Ich weiß nicht, ob uns Platon im SYMPOSION, einer der ältesten Schriften über die Formen des Dramas, darüber belehren will, Aristophanes stehe auf der gleichen Stufe mit Sophokles – die alte griechische Komödie sei genau so wichtig wie die höhere Tragödie. Oder ob er uns einfach die Bedeutung der Komödie vor Augen führen will, als Beweis für das Vertrauen einer Gesellschaft in ihre Werte, die ausgelacht werden dürfen. Leider schlafen wir alle am Ende der platonischen Lektüre ein, zusammen mit Aristophanes.
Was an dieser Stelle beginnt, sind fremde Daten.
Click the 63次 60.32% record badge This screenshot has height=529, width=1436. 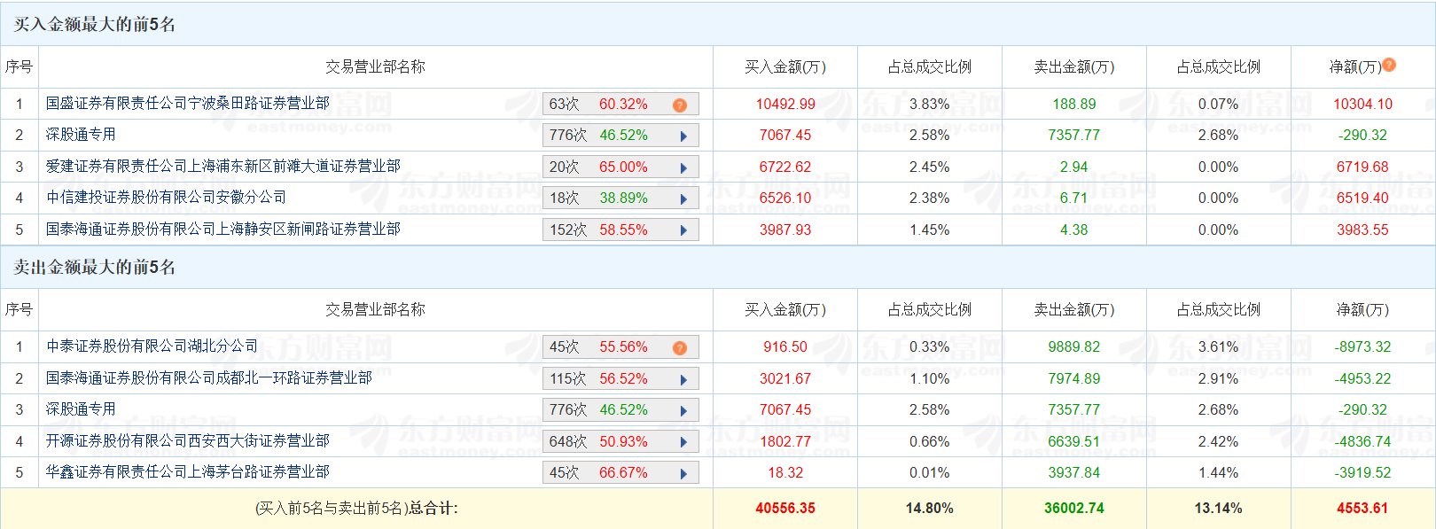tap(598, 105)
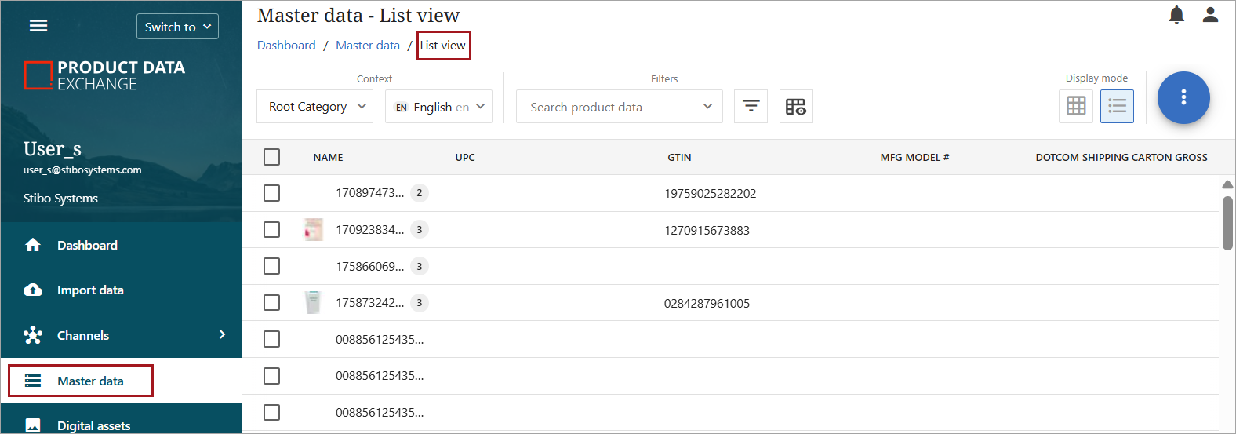Click the notifications bell icon
1236x434 pixels.
(x=1176, y=15)
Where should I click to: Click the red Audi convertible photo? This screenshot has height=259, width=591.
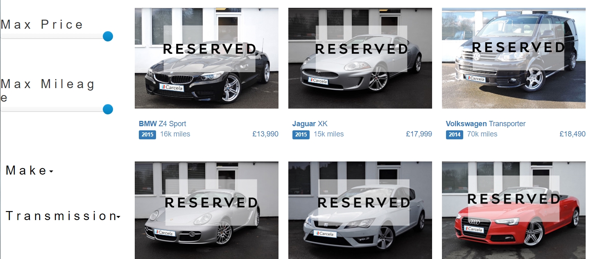tap(514, 210)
Und trotzdem scheint es kein Zufall zu sein, dass eine der ältesten europäischen Schriften, die verschiedene Arten der Erkenntnis behandelt, zugleich ein Text über das Theater ist.
Im Bewusstsein über das Erbe der prominenten dramatischen Praxis aus dem traurigen 20. Jahrhundert könnte man darüber lamentieren, dass das bürgerliche Theater metaphysische Dimensionen abschafft und die Welt auf...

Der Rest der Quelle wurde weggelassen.